基于三方Stackelberg博弈的区域制冷需求响应策略

doi:10.11930/j.issn.1004-9649.202503035

摘要/Abstract

摘要：

针对商业综合体空调负荷需求响应中用户参与度低、激励策略粗放等问题，提出融合三方Stackelberg博弈与深度学习的动态定价模型。首先，设计电网-聚合商-用户三级层级决策框架，利用神经网络挖掘用户负荷削减量和激励电价的非线性函数。其次，构建聚合商利润-风险均衡模型，引入达标率弹性约束下的惩罚机制和电网成本函数。然后，寻找最优补贴价格和负荷削减量，优化电网需求响应补贴策略。最后，以某商业综合体为实证对象，结果表明，所提模型负荷削减达标率为94.2%，用户舒适度偏离度降低至0.86，电网调峰成本优化57.14%。研究为高耗能建筑需求响应提供了兼具博弈均衡性与行为可解释性的决策工具，助力新型电力系统资源协同调控。

关键词: 区域制冷系统, 三方博弈, 需求响应, 纳什均衡, 电力市场

Abstract:

To address such issues as low user participation and coarse incentive strategies in demand response of air-conditioning loads in commercial complexes, a dynamic pricing model integrating tripartite Stackelberg game and deep learning is proposed. Firstly, a three-level hierarchical decision framework of power grid-aggregator-user is designed, and a neural network is used to mine the nonlinear function of user load reduction and incentive electricity price. Secondly, an aggregator profit-risk equilibrium model is constructed, and a penalty mechanism and power grid cost function under the elastic constraint of compliance rate are introduced. And then, the optimal subsidy price and load reduction are identified to optimize the subsidy strategy of power grid demand response. Finally, taking a commercial complex as an empirical case, the results show that the proposed model achieved a 94.2% load reduction compliance rate, reduced the user comfort deviation to 0.86, and optimized the peak-shaving cost of the power grid by 57.14% respectively. This study provides a decision-making tool that integrates game-theoretic equilibrium and behavioral interpretability for demand response in energy-intensive buildings, facilitating coordinated resource regulation in new-type power systems.

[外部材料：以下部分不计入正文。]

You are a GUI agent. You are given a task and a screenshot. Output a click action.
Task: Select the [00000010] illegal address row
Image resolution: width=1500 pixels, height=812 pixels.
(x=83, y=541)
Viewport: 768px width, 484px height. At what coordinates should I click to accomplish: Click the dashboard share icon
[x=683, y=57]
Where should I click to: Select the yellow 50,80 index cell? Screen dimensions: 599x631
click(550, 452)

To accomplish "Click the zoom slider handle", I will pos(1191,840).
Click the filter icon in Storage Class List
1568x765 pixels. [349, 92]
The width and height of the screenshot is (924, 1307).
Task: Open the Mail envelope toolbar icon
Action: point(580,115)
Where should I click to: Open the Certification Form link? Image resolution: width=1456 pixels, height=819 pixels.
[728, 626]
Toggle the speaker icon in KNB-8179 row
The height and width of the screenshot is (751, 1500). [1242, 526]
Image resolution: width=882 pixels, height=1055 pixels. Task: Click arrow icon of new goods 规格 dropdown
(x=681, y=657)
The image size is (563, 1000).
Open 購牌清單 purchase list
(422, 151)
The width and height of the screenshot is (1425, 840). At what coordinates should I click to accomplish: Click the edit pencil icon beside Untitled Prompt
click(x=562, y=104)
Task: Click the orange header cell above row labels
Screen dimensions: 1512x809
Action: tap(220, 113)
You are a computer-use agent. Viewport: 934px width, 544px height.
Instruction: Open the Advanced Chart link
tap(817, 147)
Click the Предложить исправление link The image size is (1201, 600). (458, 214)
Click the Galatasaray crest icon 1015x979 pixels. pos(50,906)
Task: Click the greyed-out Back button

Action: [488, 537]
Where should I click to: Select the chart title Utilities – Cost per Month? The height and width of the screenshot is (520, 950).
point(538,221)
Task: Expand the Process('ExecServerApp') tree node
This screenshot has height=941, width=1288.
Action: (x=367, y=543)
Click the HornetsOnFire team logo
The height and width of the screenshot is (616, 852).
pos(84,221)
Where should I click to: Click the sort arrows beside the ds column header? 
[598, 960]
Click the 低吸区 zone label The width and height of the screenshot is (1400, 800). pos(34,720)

Key words: district cooling system, tripartite game, demand response, nash equilibrium, electricity market

余君一, 廖思阳, 柯德平. 基于三方Stackelberg博弈的区域制冷需求响应策略[J]. 中国电力, 2026, 59(2): 24-36.

YU Junyi, LIAO Siyang, KE Deping. District cooling demand response strategy based on tripartite Stackelberg game[J]. Electric Power, 2026, 59(2): 24-36.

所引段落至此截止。